Wednesday 11 March 2009

a science of qualities

For much of today I've been thinking about scientific process, following my last post on wax temperature. I have been making batik since 1990, so that's nineteen years (wow! is it really that long!). For much of this time I've had a good feeling for when the wax is not hot enough, when the room/ambient temperature is not warm enough, when the wax has crossed the threshold of 'good', and so on. The same with dyes, colour mixing, in fact everything to do with the batik process. Some I learnt from my early tutors Jin and Latif in Malaysia, but most "knowing" has been gained intuitively, through practice and observation and awareness... and over time. For instance I've never needed a thermometer to know if the room was warm enough for batikking - I came to realise I just had to consider what I was wearing. Anything more than a t-shirt and sweatshirt meant it was too cold.

My experiment last Monday in wax temperatures at different Tixor Malam settings was generalised/experimental. It was not set up to be controlled and perfectly measured, because I was more focused on the artwork I was doing. My thinking today was that if it had been a perfectly measured and controlled experiment (when it would be hard to also focus on artwork) , then that would give me precise results for only those variables (eg that wax mix). Another experiment would be needed for each variable. How maddening is that?

But more than maddening, I feel such a method takes away knowledge and understanding rather than giving it. If I heat the waxpot from calculations based on test results rather than on an innate awareness of what is necessary, garnered from experience, have I lost something fundamental?

Which led me to thinking about A Science of Qualities.

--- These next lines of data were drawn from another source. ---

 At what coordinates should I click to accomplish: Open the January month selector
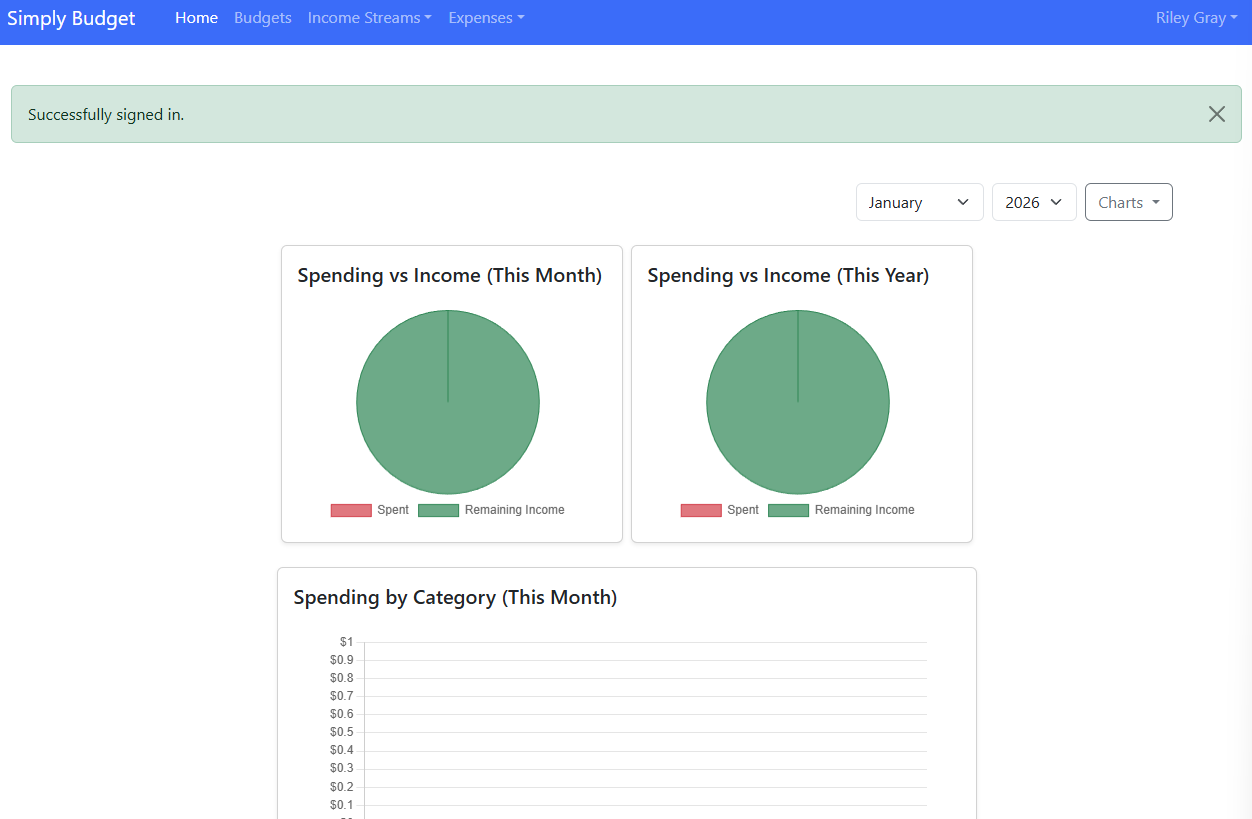(919, 202)
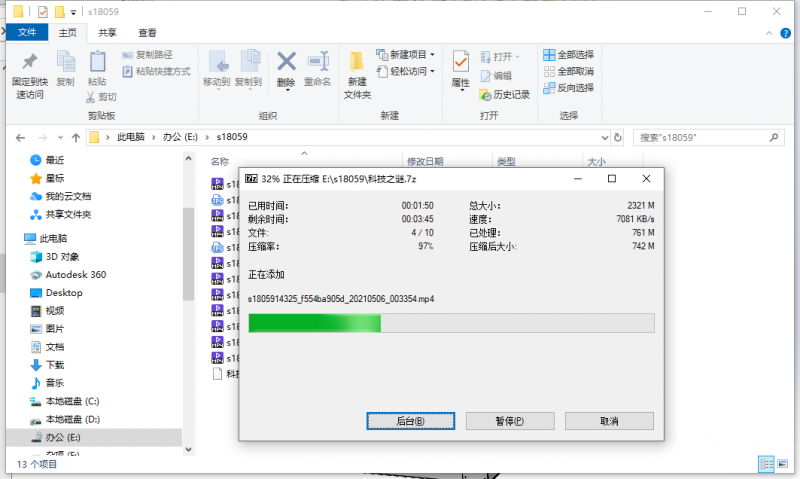Switch to large icons view in status bar
800x479 pixels.
pyautogui.click(x=783, y=464)
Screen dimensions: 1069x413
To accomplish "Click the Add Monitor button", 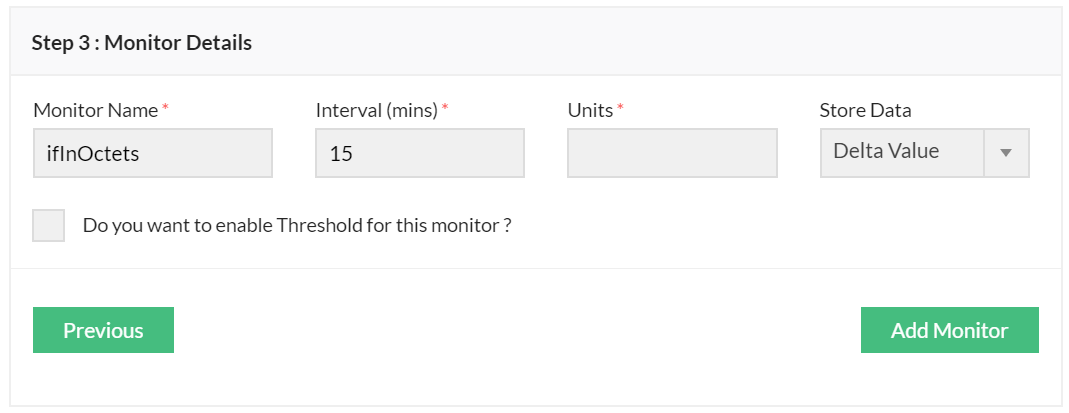I will [x=949, y=330].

I first heard about this from Brian Goodwin, I think at a talk he was giving at the University of Plymouth a few years ago. It is akin to Goethean science, and draws on impressions, intuition, sensory perception and sensory imagination, context, history, seeing in beholding, appropriate response, dialogue and consensus, and evaluation. It was so exciting when I first heard of this approach - inside me was singing 'that's what I do!, that's what I do!', meaning it's how I approach working on a painting or design. Or visiting a place, seeing a new phenomena, travelling, whatever. I don't do it in such a structured coordinated way nor with an ability to add headings to each element of my process, but what I do resonates with the pattern.

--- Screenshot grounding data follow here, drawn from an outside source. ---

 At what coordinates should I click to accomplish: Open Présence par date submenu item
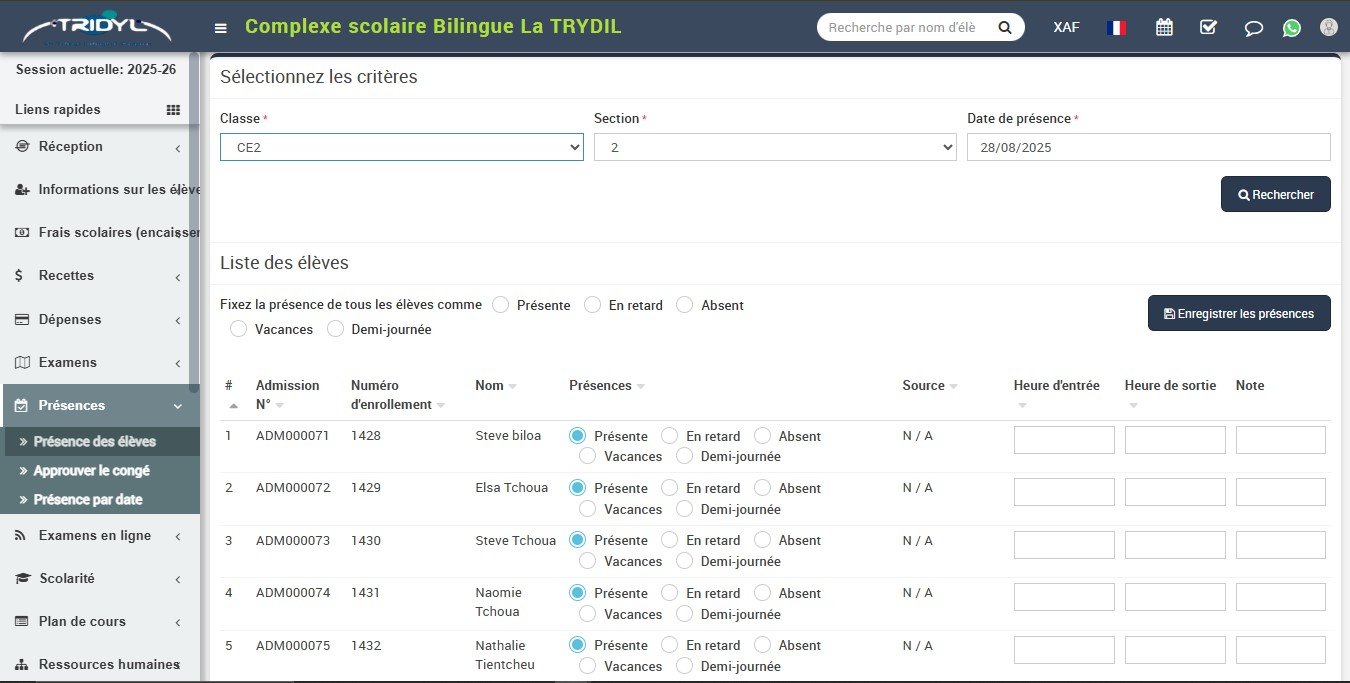coord(87,499)
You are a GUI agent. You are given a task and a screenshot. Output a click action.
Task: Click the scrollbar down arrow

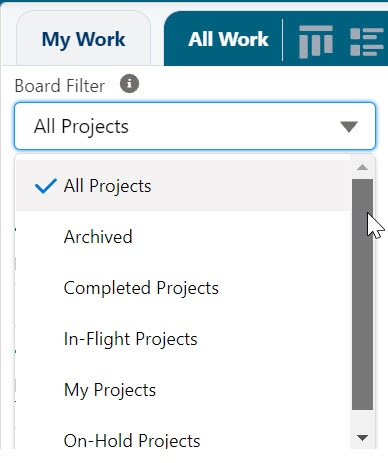[362, 438]
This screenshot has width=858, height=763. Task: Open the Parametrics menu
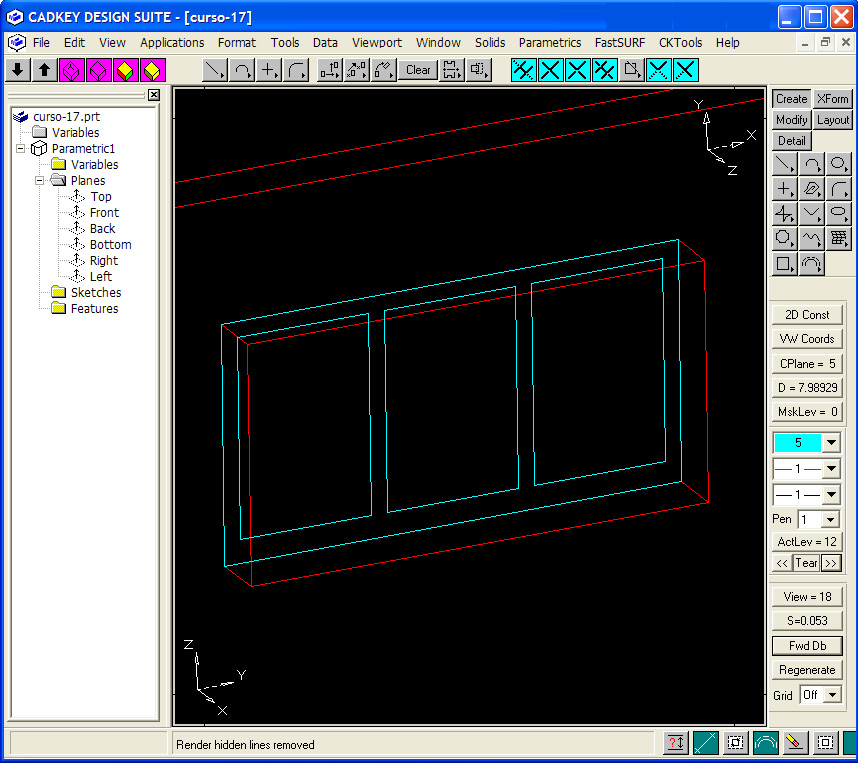coord(549,43)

The Science of Qualities allows both the essence and the bigger connections to be expressed, through seeing the whole rather than the parts (holistic versus reductionist). But somehow I don't think it is appropriate to demonstrate wax temperatures - but now I think: why not? Isn't it easier to tell someone that from experience I found if I am wearing more than a sweatshirt the room's too cool for successful batikking than to say from experimentation I found that the thermometer must be above a particular temperature? Although it's easier for them to measure their room with a thermometer than to get me to stand there with or without sweatshirt or more... the idea for them to learn their own clothing level is much better, as their space may have variables I have not accounted for (drafts, higher ceiling, different humidity etc).

I think why I've gone the reductionist route on much of my sustainability research is that, supposedly, there's more cred to the results. I can say x y z with certainty rather than 'in my experience' which anyone could dismiss as artist waffle. Sadly.

I dug out a few articles about A Science of Qualities - this one I've read before, it's long but page 3 has a few appropriate paras. There's also this and this. Page 5 here (scroll down) describes a newish book by Brian Goodwin which is now on my reading list.